The app does not terminate TLS. Configure your reverse proxy to:

  • listen on 443 with a valid cert (Caddy / Traefik handle Let’s Encrypt automatically; nginx needs certbot --nginx)
  • forward Host, X-Forwarded-Proto, X-Forwarded-For headers
  • proxy_pass to whatever binding.txt says (default http://127.0.0.1:3031)
  • redirect plain http://https://

Once that’s in place, set public_origin to the https:// form. Cookies in turn auto-scope to the deploy host so they don’t leak between subdomains.

Backup writer in production

backup_interval_secs and backup_retain are the only knobs needed; the defaults 86400 (daily) and 7 (one week) are reasonable. Consider:

  • pointing backup_dir at a mounted volume outside the deploy directory so a git clean or container rebuild doesn’t wipe history
  • syncing the backup dir off-host (rsync to S3, etc.) on a separate cron — the app’s own writer is in-process and best treated as a warm spare, not disaster recovery

Pre-deploy checklist

Run through this before announcing the URL:

  • [ ] config.json public_origin set to the https:// canonical URL
  • [ ] hosts.json lists the deploy domain as the first (canonical) entry
  • [ ] binding.txt matches what the reverse proxy is forwarding to, with no trailing newline
  • [ ] Reverse proxy terminates TLS and forwards to the binding port
  • [ ] curl -s https://your-domain/sitemap.xml | head returns a sitemap with <loc>https://your-domain/... (not http://, not localhost)
  • [ ] curl -sI https://your-domain/policies/ returns 200 with Content-Type: text/html
  • [ ] Light-test the lang switcher: /op/switch_lang/zh-Hans 302s to /zh-Hans/... with Set-Cookie: lang=zh-Hans; Path=/
  • [ ] backup_dir is writable by the server process and writes survive a restart
  • [ ] Admin login (/auth/login) works from the deploy host
  • [ ] /robots.txt returns the expected directives (currently SFX’s default — see Bug 3 in SFX_TICKET.md for the override story)

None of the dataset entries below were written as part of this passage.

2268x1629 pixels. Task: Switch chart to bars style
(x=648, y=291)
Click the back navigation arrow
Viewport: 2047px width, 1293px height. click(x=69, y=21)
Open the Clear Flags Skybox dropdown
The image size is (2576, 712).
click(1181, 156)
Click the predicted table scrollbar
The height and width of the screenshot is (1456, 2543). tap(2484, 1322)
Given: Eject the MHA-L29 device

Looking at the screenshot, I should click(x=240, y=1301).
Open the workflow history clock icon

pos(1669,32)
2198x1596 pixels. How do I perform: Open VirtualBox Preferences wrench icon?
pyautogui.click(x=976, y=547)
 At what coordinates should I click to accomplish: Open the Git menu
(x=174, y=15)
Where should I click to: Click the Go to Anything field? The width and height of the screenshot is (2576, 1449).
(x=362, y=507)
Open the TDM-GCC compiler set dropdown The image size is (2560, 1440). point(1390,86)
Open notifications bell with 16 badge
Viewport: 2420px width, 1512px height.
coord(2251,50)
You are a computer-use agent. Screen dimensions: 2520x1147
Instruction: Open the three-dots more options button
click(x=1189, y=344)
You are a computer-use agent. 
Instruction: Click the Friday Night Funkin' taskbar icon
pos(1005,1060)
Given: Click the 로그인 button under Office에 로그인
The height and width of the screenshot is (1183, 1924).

What does not change for a new domain

  • Resource ctx.json files — all internal links are relative and lang-tag-keyed.
  • Lang prefix endpoints — generated from support_lang.json at build time, host-independent.
  • navbar.json / footer.json — display strings, not host-specific.
  • Database / auth state — domain change doesn’t invalidate logins; cookies just rescope to the new host on next login.

Backups

The background task in src/backup.rs (spawned from main.rs alongside the sitemap writer) archives programfiles/content/ and programfiles/local_auth/ into backup-<unix_timestamp>.zip. programfiles/op/ is not archived — config is checked in and lossless to recreate.

Writes are atomic: the task writes to a .tmp file and renames, so a half-written zip is never visible to other processes. An initial snapshot is taken at startup, so a fresh restart always has a recent backup. Pruning keeps the newest backup_retain archives by lexical order; the unix-timestamp filenames make that the same as chronological order.

  • To disable: set backup_interval_secs or backup_retain to 0 (or remove the key).
  • To restore: stop the server, run unzip backup-<timestamp>.zip at the repo root (archive paths recreate the programfiles/content and programfiles/local_auth layouts), then restart.
  • Off-host backups: point backup_dir at a mounted external location — relative paths resolve against the working directory.

Brand and JA conventions

Keep the brand spelled “FDS Documents” in English, “FDS 文書” in JA, and “FDS 文档” in ZH — consistently. For JA section names, prefer kanji-mixed forms over full-katakana transliterations (e.g. 案内 over ナビゲーション, 言語 over ランゲージ). Loanwords that are customary in Japanese — ダウンロード, Cookie — are fine.

Known limits today

  • No search.
  • No preview before save.
  • No revision history; the editor writes in place.
  • Group permissions are stored in perms.json but not enforced at runtime.